Date of Award

May 2018

Degree Type


Degree Name

Master of Science



First Advisor

Richard Stockbridge

Committee Members

Chao Zhu, Gabriella Pinter


Estimation, Idiosyncratic, Markov chains, Maximum Likelihood, Model Fitting, Small sample size


This thesis develops a methodology of estimating parameters for a complex Markov chain model for firm productivity. The model consists of two Markov chains, one describing firm-level productivity and the other modeling the productivity of the whole market. If applicable, the model can be used to help with optimal decision making problems for labor demand. The need for such a model is motivated and the economical background of this research is shown. A brief introduction to the concept of Markov chains and their application in this context is given. The simulated data that is being used for the estimation is presented in detail.

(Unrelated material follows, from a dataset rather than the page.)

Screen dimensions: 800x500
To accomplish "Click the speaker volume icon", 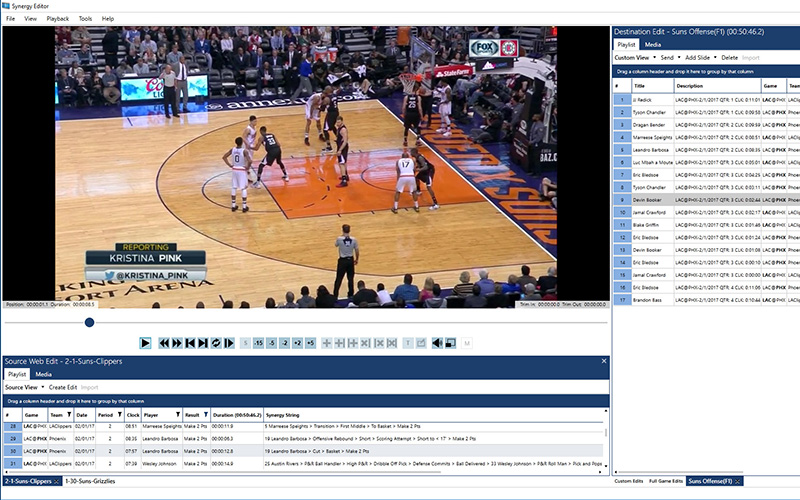I will pos(437,343).
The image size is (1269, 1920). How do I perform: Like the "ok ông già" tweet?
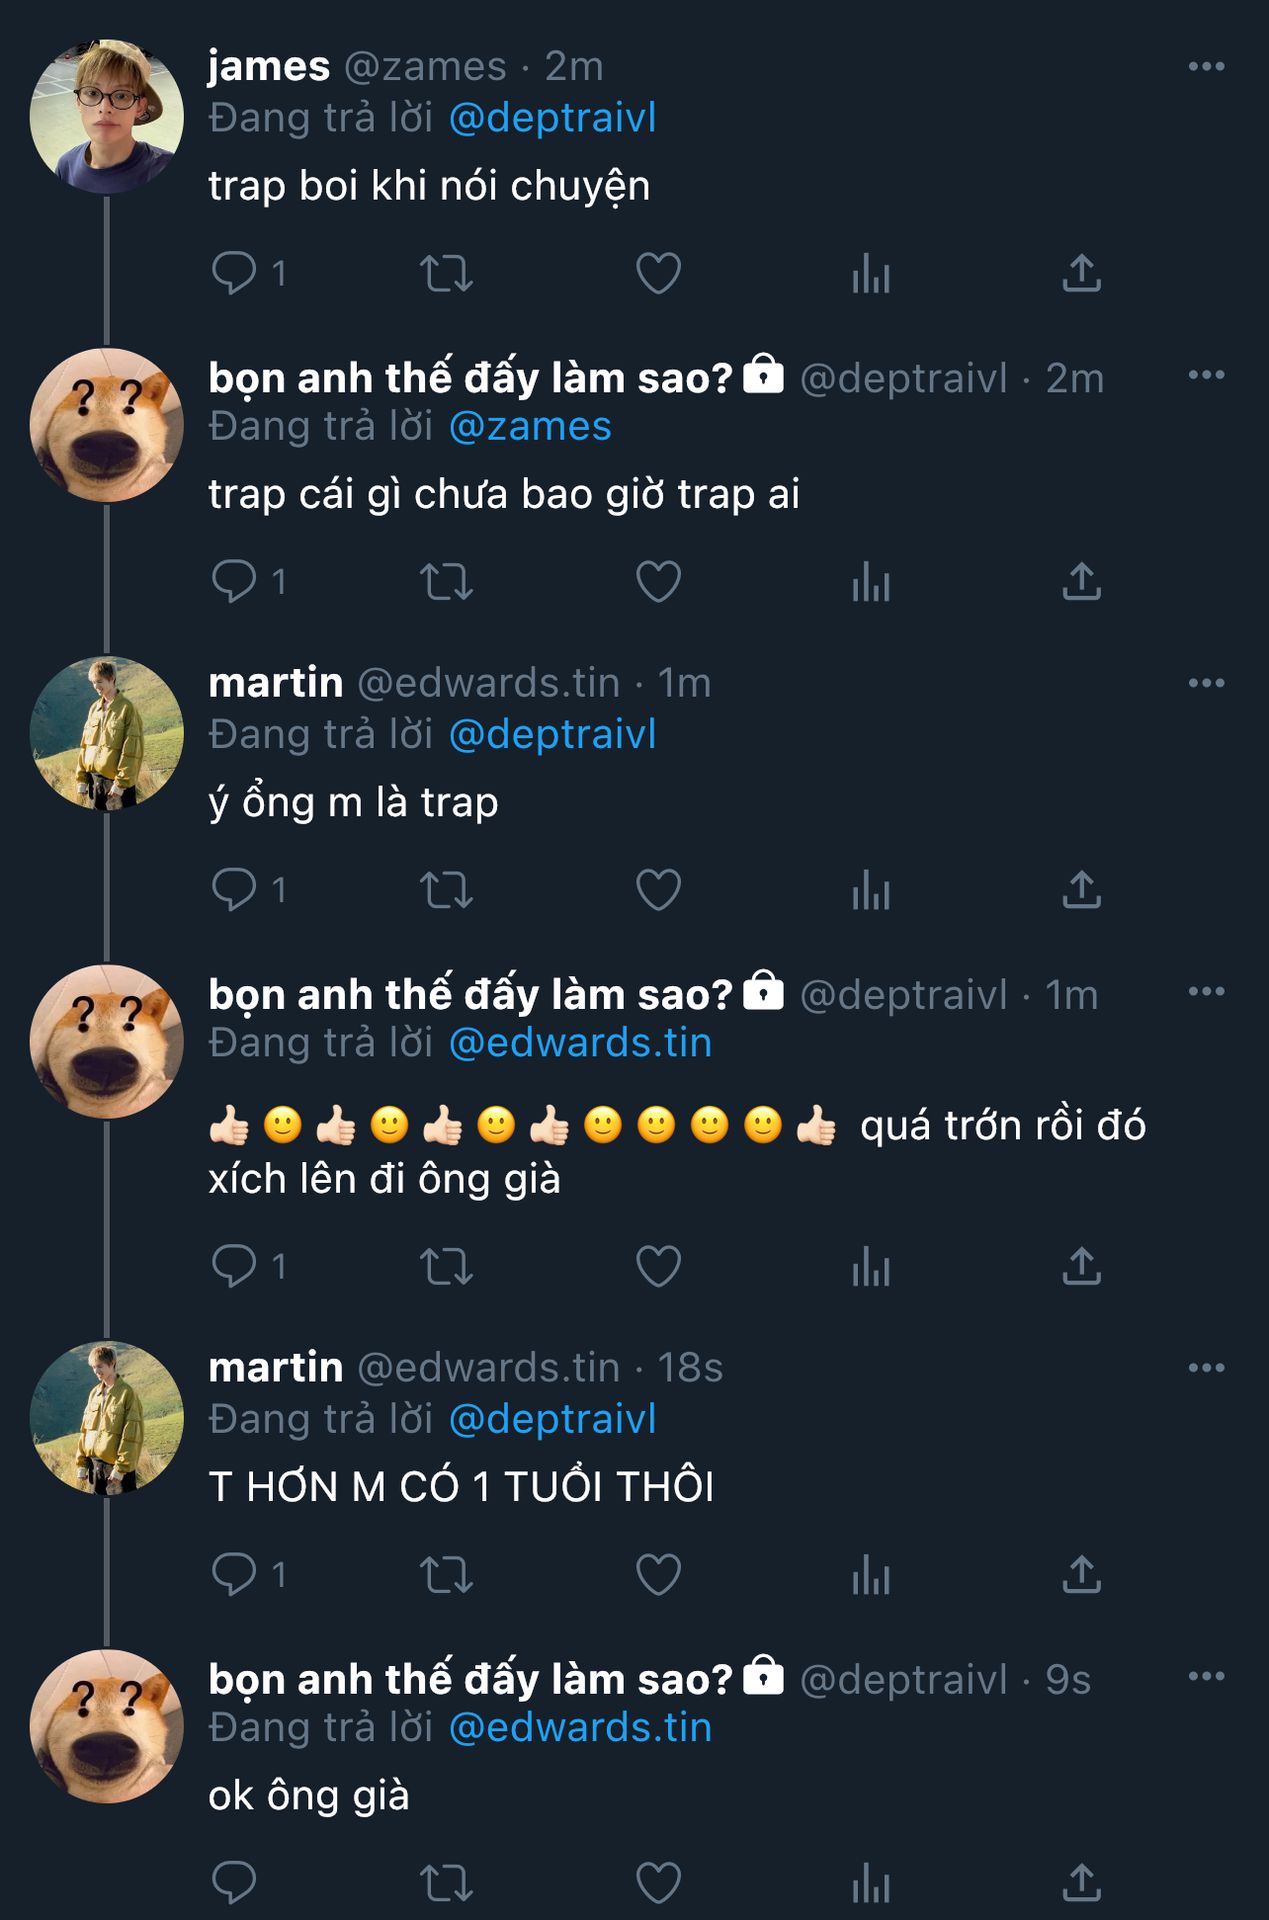(x=658, y=1883)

The underlying economical problem is described as a stochastic process. Available data for a single firm is limited, therefore a 2-step method is used to estimate the probability matrix for the firm Markov chain. Under a time homogeneity assumption, maximum likelihood estimation techniques are used to estimate the parameters of a Markov chain for one firm based on all firms in the market. These parameters are refined using a linear combination approach. The expectation and variance of the proposed estimator are analyzed. The method's validity is established using various goodness-of-fit tests. Theoretical explorations for the estimation of a market Markov chain are made. In the end, a summary of results and an outlook for further research directions is given.